Wellpath has added questions about vaccination status on intake forms, and tries to connect people who are released after one dose to health departments to get their second shot. 

“The key to all of this is partnering with our health departments. That’s the only way to make this successful,” Norman said. 

That kind of communication is an important part of New Jersey’s efforts to vaccinate inmates, New Jersey Department of Corrections spokesperson Liz Velez wrote in an email.

The Department of Corrections is working with the state’s Department of Health and Parole Board, as well as other community institutions, to make sure people who are released have access to a second dose. Currently, people who are transitioning from prison back to civilian life at halfway houses can come back to a prison to get their second dose.

“This is definitely a work in progress, a first-of-its-kind process with a lot of moving parts,” Velez wrote.

Craig Sherman, who is incarcerated at Northern State Prison in Newark, New Jersey, said he’s been impressed by vaccine rollout so far.

“Surprisingly, they have been doing a good job,” he wrote in an email. “They first came round with a request form asking if anyone would like to get the shot. I have some underlying medical issues, so it was in my best interest to get vaccinated. I filled out the form, and in about a week’s time I was at the gym getting my first shot.”

While the number of incarcerated people receiving vaccines is growing, some public health experts would like to see more.

Wang, Brinkley-Rubinstein and Puglisi, along with Bruce Western of Columbia University, published recommendations for vaccinating incarcerated people in December.
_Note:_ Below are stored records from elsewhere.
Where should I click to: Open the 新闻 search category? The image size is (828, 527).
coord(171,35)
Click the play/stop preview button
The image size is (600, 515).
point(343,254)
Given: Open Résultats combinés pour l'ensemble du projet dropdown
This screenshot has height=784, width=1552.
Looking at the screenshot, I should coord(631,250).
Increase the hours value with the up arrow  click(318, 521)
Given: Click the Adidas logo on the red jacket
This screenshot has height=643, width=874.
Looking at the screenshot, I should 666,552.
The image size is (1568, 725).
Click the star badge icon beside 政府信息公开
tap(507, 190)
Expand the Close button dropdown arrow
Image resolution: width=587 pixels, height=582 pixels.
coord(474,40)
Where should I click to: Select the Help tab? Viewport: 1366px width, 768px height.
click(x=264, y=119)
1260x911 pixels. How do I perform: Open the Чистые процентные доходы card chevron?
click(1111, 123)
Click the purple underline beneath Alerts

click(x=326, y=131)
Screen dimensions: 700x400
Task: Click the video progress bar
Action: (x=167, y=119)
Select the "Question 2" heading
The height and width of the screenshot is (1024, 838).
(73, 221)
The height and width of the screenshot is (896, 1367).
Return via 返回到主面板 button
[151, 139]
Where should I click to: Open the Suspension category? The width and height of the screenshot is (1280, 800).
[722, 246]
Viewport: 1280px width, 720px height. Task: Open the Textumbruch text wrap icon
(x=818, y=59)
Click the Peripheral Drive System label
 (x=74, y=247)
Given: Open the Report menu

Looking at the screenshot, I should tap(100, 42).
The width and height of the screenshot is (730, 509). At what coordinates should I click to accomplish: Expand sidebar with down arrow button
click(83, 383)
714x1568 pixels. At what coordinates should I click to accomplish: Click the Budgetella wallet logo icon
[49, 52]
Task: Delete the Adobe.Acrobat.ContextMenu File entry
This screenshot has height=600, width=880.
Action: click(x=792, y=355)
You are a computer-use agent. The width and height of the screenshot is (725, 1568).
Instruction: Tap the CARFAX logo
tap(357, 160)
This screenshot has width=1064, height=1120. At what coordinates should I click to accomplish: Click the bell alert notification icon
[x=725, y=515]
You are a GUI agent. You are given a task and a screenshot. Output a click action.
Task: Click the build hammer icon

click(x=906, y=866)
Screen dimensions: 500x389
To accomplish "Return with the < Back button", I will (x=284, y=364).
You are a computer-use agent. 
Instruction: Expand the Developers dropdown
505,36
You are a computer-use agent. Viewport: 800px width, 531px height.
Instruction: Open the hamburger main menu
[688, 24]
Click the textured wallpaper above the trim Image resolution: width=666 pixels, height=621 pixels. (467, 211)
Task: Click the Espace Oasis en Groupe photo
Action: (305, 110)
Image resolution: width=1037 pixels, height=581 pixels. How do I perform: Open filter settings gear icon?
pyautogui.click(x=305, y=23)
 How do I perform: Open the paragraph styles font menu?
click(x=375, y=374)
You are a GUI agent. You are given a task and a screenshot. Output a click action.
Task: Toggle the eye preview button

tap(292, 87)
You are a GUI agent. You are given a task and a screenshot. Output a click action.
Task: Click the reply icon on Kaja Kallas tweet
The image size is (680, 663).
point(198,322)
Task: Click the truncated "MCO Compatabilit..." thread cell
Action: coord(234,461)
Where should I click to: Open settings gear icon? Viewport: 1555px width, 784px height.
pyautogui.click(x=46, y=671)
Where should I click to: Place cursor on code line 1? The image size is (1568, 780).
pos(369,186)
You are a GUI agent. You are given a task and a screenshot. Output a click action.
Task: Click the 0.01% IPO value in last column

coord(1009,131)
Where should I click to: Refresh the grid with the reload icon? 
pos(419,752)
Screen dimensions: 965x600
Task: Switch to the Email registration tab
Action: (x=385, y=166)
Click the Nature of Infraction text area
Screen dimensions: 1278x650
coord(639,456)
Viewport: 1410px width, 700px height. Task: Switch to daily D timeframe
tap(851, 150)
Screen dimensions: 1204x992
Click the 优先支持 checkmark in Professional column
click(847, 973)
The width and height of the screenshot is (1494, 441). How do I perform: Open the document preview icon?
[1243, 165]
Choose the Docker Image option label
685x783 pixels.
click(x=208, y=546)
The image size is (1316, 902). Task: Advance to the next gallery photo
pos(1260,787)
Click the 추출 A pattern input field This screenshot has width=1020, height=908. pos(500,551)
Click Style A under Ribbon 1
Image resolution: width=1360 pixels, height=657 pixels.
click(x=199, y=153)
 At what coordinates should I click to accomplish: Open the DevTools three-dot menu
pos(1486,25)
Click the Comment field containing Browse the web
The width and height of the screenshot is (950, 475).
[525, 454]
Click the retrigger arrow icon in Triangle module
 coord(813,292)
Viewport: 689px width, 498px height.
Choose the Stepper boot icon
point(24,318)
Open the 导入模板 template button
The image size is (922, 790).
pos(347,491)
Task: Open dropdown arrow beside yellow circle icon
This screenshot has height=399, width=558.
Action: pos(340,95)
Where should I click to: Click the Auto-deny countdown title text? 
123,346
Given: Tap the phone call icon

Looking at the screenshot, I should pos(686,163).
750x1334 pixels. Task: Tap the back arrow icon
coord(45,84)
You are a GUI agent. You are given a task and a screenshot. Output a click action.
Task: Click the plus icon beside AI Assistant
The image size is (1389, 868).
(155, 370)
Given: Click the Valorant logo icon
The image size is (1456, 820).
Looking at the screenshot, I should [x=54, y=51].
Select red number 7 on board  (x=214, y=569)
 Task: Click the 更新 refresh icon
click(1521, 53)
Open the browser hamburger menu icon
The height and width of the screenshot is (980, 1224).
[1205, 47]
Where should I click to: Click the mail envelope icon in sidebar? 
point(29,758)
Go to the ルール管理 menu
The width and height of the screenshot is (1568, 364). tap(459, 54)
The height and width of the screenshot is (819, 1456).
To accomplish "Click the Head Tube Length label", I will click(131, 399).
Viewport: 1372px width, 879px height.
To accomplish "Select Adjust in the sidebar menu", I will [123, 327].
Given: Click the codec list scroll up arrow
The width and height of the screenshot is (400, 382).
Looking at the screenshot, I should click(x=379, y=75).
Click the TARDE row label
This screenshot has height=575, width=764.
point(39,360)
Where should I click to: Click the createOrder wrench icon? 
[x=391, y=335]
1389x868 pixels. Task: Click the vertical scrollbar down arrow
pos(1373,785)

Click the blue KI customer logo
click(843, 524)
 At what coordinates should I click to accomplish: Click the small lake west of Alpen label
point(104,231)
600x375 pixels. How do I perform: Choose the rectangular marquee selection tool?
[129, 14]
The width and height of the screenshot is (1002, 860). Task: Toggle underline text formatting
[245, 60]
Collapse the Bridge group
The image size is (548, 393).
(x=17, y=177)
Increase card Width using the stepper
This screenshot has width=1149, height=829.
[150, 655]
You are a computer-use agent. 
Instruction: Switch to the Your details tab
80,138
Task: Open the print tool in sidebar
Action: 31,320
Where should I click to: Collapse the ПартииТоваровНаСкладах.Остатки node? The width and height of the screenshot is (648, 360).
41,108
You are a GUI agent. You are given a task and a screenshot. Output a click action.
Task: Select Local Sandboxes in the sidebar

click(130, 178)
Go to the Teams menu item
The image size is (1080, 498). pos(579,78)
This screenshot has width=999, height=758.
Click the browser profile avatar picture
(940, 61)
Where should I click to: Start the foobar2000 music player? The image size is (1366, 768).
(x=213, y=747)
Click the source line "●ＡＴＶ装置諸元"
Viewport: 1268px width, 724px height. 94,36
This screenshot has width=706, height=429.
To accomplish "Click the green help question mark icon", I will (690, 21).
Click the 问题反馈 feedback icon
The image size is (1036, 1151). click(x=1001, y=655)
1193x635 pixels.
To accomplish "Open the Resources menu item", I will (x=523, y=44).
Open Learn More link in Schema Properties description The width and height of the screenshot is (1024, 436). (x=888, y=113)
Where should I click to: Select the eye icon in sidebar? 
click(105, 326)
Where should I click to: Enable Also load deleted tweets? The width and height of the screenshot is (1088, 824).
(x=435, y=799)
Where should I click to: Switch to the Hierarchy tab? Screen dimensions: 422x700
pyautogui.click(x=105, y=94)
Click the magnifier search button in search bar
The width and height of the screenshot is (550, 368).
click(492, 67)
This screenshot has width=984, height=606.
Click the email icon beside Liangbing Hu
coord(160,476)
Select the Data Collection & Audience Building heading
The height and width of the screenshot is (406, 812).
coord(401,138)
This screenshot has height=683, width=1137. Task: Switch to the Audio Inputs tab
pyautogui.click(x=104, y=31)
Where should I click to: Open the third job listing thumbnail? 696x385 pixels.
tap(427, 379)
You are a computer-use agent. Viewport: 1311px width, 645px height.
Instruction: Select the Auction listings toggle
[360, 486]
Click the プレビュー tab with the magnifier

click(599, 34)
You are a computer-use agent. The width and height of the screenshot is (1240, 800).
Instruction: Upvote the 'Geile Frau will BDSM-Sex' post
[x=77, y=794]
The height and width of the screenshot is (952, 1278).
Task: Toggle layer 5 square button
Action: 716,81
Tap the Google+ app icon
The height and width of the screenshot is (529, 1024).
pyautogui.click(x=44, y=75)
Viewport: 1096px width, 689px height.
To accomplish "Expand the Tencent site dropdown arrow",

They argued that the U.S. could replicate the federal government’s program to vaccinate long-term-care facilities as a way to make the vaccine supply chain more efficient.

“The responsibilities for vaccine distribution and administration should not lie entirely with Departments of Correction or local jails, many of which have staffing shortages and strained health services,” they wrote.

They also recommended including corrections experts in state-level committees planning vaccine distribution.

Other researchers argue that vaccinating inmates simply isn’t enough. In an essay in The New England Journal of Medicine, a group of public health researchers argued that, in addition to providing vaccinations, corrections systems should release people as a way to stop the spread of the virus, a common practice last year.

Meanwhile, Sherman said he’s happy to see more and more prisoners get the vaccine.
“We just got off a 22 hour lock down last week. That was our normal for the past year,” he wrote. “Now they’re starting to open up. … Everyone is ready to get back to some level of normalcy.”